• Filing Date: 2016-03-30
  • Form Type: 10-K
  • Description: Annual report
v3.3.1.900
11. COMMON STOCK PURCHASE AGREEMENT
12 Months Ended
Dec. 31, 2015
Common Stock Purchase Agreement  
COMMON STOCK PURCHASE AGREEMENT

On March 31, 2014, the Company entered into a common stock purchase agreement (referred to herein as the “Purchase Agreement”), with Aspire Capital Fund, LLC, an Illinois limited liability company (referred to herein as “Aspire Capital”), which provides that, upon the terms and subject to the conditions and limitations set forth therein, Aspire Capital is committed to purchase up to an aggregate of $15.0 million of Common Stock over the approximately 24-month term of the Purchase Agreement. In consideration for entering into the Purchase Agreement, concurrently with the execution of the Purchase Agreement, we issued to Aspire Capital 1,000,000 shares of Common Stock as a commitment fee (referred to in herein as the “Commitment Shares”). Upon execution of the Purchase Agreement, we sold to Aspire Capital 1,000,000 shares of Common Stock (referred to herein as the “Initial Purchase Shares”).

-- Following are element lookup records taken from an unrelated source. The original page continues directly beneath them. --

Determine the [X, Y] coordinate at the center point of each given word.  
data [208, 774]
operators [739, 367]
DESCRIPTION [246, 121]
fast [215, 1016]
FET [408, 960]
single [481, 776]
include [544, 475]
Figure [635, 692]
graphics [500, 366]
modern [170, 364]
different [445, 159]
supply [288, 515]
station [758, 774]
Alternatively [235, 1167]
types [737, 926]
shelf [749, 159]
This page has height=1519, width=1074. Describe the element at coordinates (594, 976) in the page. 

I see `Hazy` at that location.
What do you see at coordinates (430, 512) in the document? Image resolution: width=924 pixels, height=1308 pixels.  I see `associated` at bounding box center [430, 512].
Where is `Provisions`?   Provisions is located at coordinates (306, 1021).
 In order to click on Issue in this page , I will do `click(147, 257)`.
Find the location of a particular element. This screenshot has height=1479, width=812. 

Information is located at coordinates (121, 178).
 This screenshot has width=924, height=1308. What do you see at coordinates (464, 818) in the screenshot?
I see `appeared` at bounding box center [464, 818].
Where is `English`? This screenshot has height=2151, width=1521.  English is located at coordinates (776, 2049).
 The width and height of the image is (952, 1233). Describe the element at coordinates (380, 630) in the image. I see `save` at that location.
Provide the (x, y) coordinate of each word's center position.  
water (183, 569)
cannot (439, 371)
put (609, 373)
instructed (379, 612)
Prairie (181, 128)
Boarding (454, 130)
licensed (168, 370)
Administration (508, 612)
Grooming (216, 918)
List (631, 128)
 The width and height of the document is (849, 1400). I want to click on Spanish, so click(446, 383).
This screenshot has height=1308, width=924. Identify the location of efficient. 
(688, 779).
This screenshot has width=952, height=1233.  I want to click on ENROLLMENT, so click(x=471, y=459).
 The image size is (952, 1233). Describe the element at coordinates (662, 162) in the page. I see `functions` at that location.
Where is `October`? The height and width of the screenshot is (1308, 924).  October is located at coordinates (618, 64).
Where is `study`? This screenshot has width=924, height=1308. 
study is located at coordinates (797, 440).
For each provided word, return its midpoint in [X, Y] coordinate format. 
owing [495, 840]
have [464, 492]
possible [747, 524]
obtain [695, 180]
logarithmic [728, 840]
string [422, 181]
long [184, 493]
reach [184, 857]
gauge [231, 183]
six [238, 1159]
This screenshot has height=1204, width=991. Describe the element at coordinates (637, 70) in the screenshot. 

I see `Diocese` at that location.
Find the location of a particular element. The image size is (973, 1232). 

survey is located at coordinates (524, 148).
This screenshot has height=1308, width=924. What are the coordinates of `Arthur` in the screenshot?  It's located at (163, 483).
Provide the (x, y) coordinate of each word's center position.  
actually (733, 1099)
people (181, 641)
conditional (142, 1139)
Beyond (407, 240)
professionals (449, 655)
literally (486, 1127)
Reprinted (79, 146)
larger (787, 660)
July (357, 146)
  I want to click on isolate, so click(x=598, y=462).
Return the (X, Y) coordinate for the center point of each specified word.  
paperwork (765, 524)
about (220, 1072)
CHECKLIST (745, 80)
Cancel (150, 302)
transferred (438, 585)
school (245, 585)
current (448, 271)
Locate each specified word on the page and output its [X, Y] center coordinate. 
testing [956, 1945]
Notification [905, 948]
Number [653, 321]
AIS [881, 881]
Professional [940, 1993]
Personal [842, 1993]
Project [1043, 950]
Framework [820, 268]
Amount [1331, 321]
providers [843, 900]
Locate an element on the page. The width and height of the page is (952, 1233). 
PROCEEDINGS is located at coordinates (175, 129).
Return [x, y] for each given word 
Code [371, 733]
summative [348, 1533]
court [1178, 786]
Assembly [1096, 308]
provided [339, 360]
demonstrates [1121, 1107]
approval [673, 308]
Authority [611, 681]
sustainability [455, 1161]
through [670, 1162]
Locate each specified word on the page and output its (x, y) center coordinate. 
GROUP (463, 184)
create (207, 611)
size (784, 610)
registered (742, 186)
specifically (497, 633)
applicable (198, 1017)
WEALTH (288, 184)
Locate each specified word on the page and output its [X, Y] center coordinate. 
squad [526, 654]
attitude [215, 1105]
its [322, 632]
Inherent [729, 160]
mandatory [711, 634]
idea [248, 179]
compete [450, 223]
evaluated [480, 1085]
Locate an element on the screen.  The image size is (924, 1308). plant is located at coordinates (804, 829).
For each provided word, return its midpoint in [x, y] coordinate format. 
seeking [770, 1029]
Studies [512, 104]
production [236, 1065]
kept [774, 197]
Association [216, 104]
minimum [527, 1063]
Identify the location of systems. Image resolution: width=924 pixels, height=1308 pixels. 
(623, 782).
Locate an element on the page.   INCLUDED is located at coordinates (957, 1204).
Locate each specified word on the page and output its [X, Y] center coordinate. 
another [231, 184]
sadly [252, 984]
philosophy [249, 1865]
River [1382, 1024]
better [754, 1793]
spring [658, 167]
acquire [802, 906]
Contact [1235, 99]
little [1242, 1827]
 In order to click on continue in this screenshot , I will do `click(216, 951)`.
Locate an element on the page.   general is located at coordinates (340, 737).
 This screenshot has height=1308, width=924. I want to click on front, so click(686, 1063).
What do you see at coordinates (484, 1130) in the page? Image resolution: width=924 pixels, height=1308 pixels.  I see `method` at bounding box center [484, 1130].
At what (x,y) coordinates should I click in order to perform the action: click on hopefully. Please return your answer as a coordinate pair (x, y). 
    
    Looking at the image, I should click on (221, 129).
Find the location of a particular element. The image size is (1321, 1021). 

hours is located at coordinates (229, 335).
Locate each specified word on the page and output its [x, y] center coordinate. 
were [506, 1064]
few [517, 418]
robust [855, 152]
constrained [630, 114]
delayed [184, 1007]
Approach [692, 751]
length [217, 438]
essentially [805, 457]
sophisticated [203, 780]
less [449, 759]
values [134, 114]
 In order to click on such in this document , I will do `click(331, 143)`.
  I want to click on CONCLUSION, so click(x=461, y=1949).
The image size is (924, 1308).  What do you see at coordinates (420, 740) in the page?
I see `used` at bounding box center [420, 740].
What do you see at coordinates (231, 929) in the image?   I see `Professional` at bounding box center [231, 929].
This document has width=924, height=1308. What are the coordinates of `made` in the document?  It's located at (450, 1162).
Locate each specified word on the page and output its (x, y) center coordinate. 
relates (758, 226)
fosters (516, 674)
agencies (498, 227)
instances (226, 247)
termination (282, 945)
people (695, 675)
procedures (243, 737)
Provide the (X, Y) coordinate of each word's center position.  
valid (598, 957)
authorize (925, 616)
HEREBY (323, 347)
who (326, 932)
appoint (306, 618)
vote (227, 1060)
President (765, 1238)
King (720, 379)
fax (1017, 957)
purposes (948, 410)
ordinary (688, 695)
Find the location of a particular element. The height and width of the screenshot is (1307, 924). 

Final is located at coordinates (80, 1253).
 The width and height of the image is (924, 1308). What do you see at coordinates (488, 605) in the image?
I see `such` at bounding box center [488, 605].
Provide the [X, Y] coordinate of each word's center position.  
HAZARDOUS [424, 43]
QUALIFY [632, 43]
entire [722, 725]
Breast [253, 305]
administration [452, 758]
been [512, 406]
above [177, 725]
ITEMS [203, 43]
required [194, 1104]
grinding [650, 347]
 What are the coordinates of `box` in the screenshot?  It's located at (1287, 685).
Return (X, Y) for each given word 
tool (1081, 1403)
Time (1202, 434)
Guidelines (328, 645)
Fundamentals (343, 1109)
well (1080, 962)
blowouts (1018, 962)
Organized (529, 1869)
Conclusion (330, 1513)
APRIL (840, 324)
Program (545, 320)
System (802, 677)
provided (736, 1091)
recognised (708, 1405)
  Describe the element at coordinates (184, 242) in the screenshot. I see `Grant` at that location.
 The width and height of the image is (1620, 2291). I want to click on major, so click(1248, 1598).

Concurrently with entering into the Purchase Agreement, we also entered into a registration rights agreement with Aspire Capital (referred to herein as the “Registration Rights Agreement”), in which we agreed to file one or more registration statements as permissible and necessary to register under the Securities Act of 1933, as amended, or the Securities Act, the sale of the shares of Common Stock that have been and may be issued to Aspire Capital under the Purchase Agreement.

  

Pursuant to the Purchase Agreement and the Registration Rights Agreement, the Company was obligated to register 15,000,000 shares of Common Stock under the Securities Act, which includes the Commitment Shares and Initial Purchase Shares that have already been issued to Aspire Capital and an additional 13,000,000 shares of Common Stock which the Company may issue to Aspire Capital after the registration statement is declared effective under the Securities Act. Said Registration Statement was declared effective by the SEC on April 28, 2014 and has since become stale.

 

In the event the Company were to file a post-effective amendment to its Registration Statement and said Registration Statement was declared effective by the Securities and Exchange Commission, then in such event, on any trading day on which the closing sale price of our Common Stock exceeds $0.16, we have the right, in our sole discretion, to present Aspire Capital with a purchase notice (each, a “Purchase Notice”), directing Aspire Capital (as principal) to purchase up to 200,000 shares of Common Stock per trading day, provided that the aggregate price of such purchase shall not exceed $250,000 per trading day, up to $15.0 million of Common Stock in the aggregate at a per share price (the “Purchase Price”) calculated by reference to the prevailing market price of the Common Stock (as more specifically described below). In addition, on any date on which we submit a Purchase Notice for 200,000 shares to Aspire Capital and the closing sale price of the Common Stock is equal to or greater than $0.50 per share, we also have the right, in our sole discretion, to present Aspire Capital with a volume-weighted average price purchase notice (each, a “VWAP Purchase Notice”) directing Aspire Capital to purchase an amount of stock equal to up to 30% of the aggregate shares of Common Stock traded on the OTCQB on the next trading day (the “VWAP Purchase Date”), subject to a maximum number of shares we may determine (the “VWAP Purchase Share Volume Maximum”) and a minimum trading price (the “VWAP Minimum Price Threshold”) (as more specifically described below). The purchase price per Purchase Share pursuant to such VWAP Purchase Notice (the “VWAP Purchase Price”) is calculated by reference to the prevailing market price of Common Stock (as more specifically described below).

 

The Purchase Agreement provides that the Company and Aspire Capital shall not affect any sales under the Purchase Agreement on any purchase date where the closing sale price of the Common Stock is less than $0.16 per share (the “Floor Price”). This Floor Price and the respective prices and share numbers in the preceding paragraphs shall be appropriately adjusted for any reorganization, recapitalization, non-cash dividend, stock split, reverse stock split or other similar transaction. There are no trading volume requirements or restrictions under the Purchase Agreement, and the Company will control the timing and amount of any sales of Common Stock to Aspire Capital. Aspire Capital has no right to require any sales by us, but is obligated to make purchases from us as the Company directs in accordance with the Purchase Agreement. There are no limitations on use of proceeds, financial or business covenants, restrictions on future fundings, rights of first refusal, participation rights, penalties or liquidated damages in the Purchase Agreement. The Purchase Agreement may be terminated by the Company at any time, at its discretion, without any penalty or cost to the Company. It is the Company’s plan to allow the Purchase Agreement to expire on March 31, 2016 and to not file f post-effective amendment to its Registration Statement.